Our work highlights a reduction in the immune response in cancer patients, particularly in SARS-CoV-2-naive subjects. Our data support administering a third dose of COVID-19 vaccine to cancer patients treated with programmed cell death protein 1/programmed death-ligand 1 inhibitors.
SARS-CoV-2 疫苗接种在癌症患者中的免疫原性持久性仍有待阐明。我们前瞻性评估了 BNT162b2 疫苗接种 6 个月后,在接受抗程序性细胞死亡蛋白 1/程序性死亡配体 1 治疗的癌症患者中,疫苗在引发体液和细胞介导免疫反应方面的免疫原性,这些患者或接受化疗,或未接受化疗。
在之前的研究中,共纳入 88 例患者,而以下分析仅针对随访时仍在接受免疫治疗的 60 例患者。根据之前对 SARS-CoV-2 的接触情况,患者被分为 SARS-CoV-2 初治(无 SARS-CoV-2 既往暴露)和 SARS-CoV-2 既往感染(有 SARS-CoV-2 既往感染)。

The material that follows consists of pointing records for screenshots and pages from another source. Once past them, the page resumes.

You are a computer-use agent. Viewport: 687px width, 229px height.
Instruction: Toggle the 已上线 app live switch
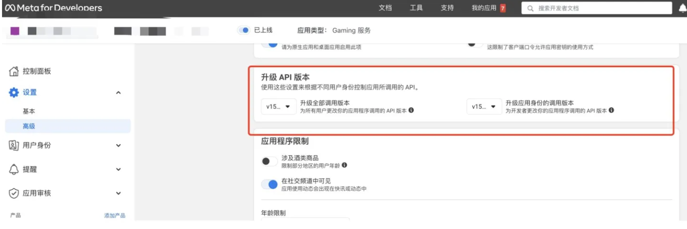243,30
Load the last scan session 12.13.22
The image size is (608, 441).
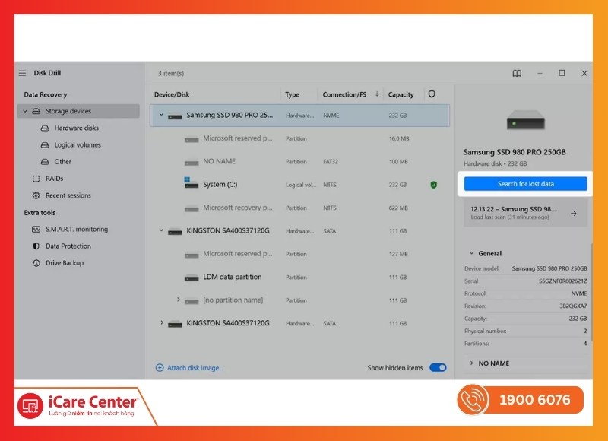[x=525, y=212]
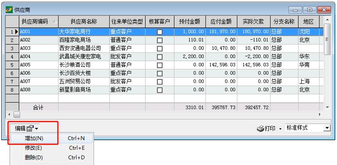Check 核算客户 box for 大华家电商行
Screen dimensions: 337x165
click(160, 32)
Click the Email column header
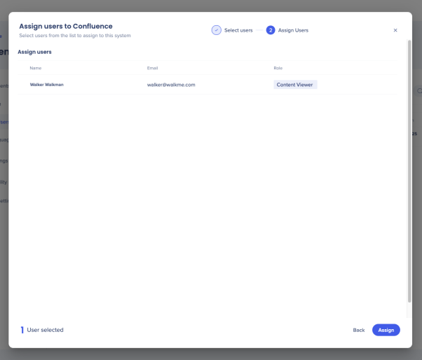The image size is (422, 360). click(152, 68)
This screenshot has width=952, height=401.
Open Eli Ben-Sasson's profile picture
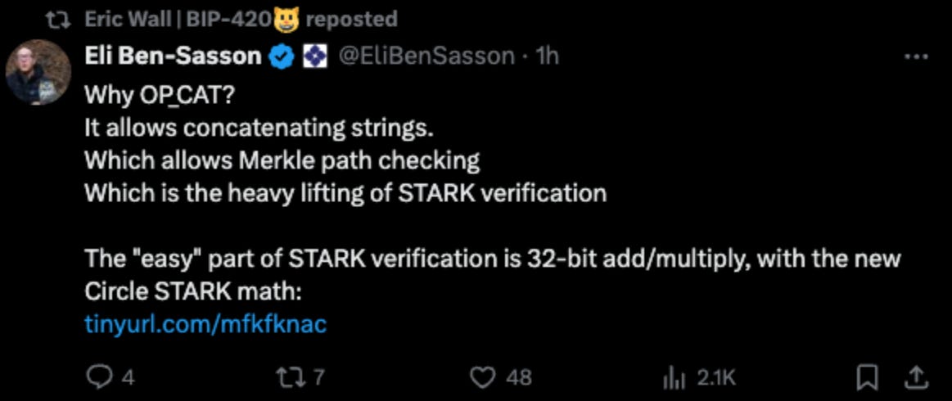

定量检测血清样本中针对 B.1.1 株的中和抗体(NT Ab)滴度和总抗刺突免疫球蛋白 G 浓度。酶联免疫斑点法用于定量检测抗刺突干扰素-γ(IFN-γ)产生细胞/10 个外周血单个核细胞。50 例(83.0%)患者单独接受免疫治疗,10 例(7%)患者接受化疗-免疫治疗。我们分别分析了接受免疫治疗的患者和接受化疗-免疫治疗的患者。
与接种后 3 周相比,6 个月时的 T 细胞反应中位数明显降低[50 个四分位距(IQR)20-118.8 与 175 IQR 67.5-371.3 IFN-γ产生细胞/10 个外周血单个核细胞;P<0.0001]。SARS-CoV-2 初治患者的免疫球蛋白 G 浓度中位数下降 88%,SARS-CoV-2 既往感染患者下降 2.1%。SARS-CoV-2 NT Ab 滴度在 SARS-CoV-2 既往感染患者中保持稳定,而 SARS-CoV-2 初治患者中则显著下降(从中位数 1:160(IQR 1:40-1:640)至中位数 1:20(IQR 1:10-1:40);P<0.0001)。在接种后 6 个月和 3 周时,SARS-CoV-2 NT Ab 滴度与刺突特异性 IFN-γ产生细胞之间均观察到弱相关性(r=0.467;P=0.0002 和 r=0.428;P=0.0006)。
我们的工作强调了癌症患者免疫反应的下降,特别是在 SARS-CoV-2 初治患者中。我们的数据支持对接受程序性细胞死亡蛋白 1/程序性死亡配体 1 抑制剂治疗的癌症患者给予第三剂 COVID-19 疫苗。